_Work request_
Please copy, word for word, the line holding "Open the Windows Start menu" and each line that follows it through the end of the entries, omitting any pictures.

Stored items:
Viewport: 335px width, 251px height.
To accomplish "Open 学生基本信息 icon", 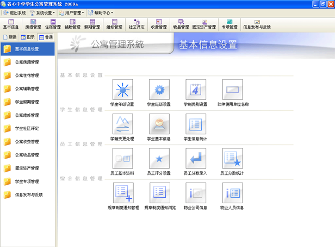I will point(159,124).
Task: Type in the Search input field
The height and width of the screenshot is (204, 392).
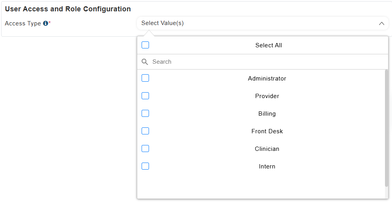Action: pyautogui.click(x=265, y=62)
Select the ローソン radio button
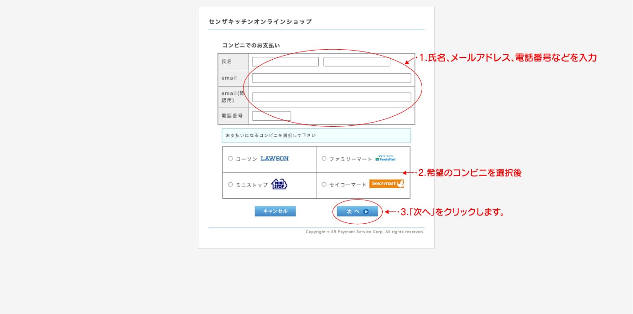633x314 pixels. (x=230, y=159)
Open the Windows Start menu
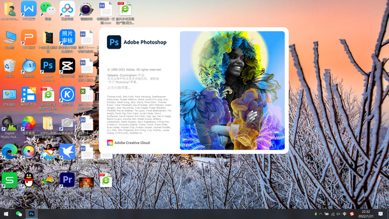The width and height of the screenshot is (389, 219). (x=6, y=214)
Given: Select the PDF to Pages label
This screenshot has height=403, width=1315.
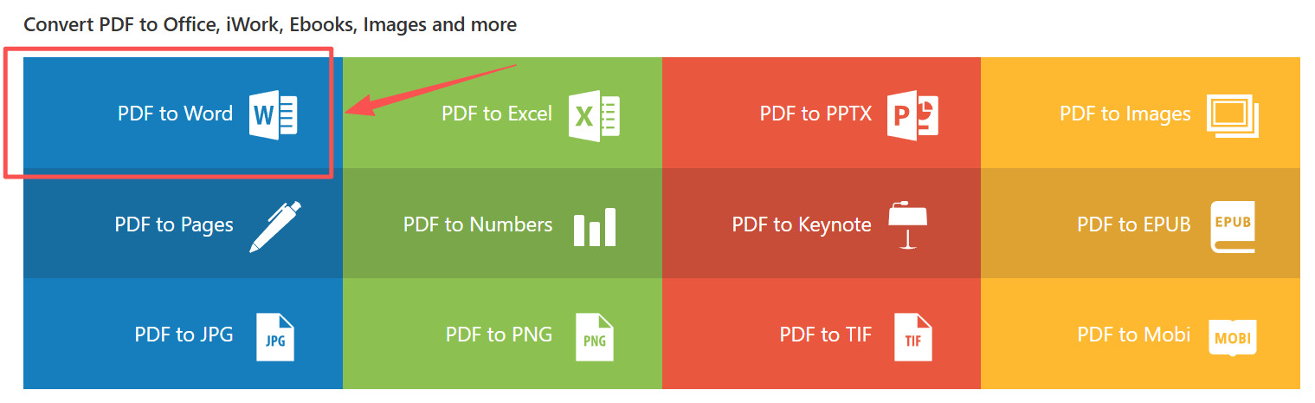Looking at the screenshot, I should tap(174, 224).
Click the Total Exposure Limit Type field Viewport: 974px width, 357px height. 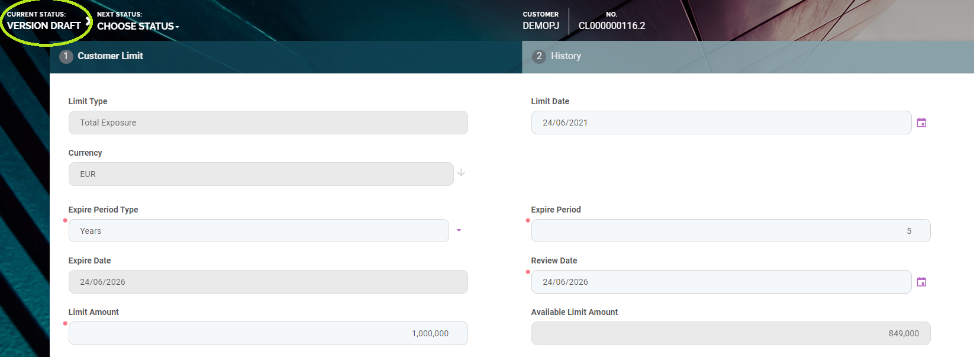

_Output for this exercise_
Open the Windows Start menu
The width and height of the screenshot is (389, 219). (x=6, y=214)
Given: Select the PDF to Pages label
This screenshot has height=403, width=1315.
Looking at the screenshot, I should tap(174, 224).
Click the Total Exposure Limit Type field Viewport: 974px width, 357px height. 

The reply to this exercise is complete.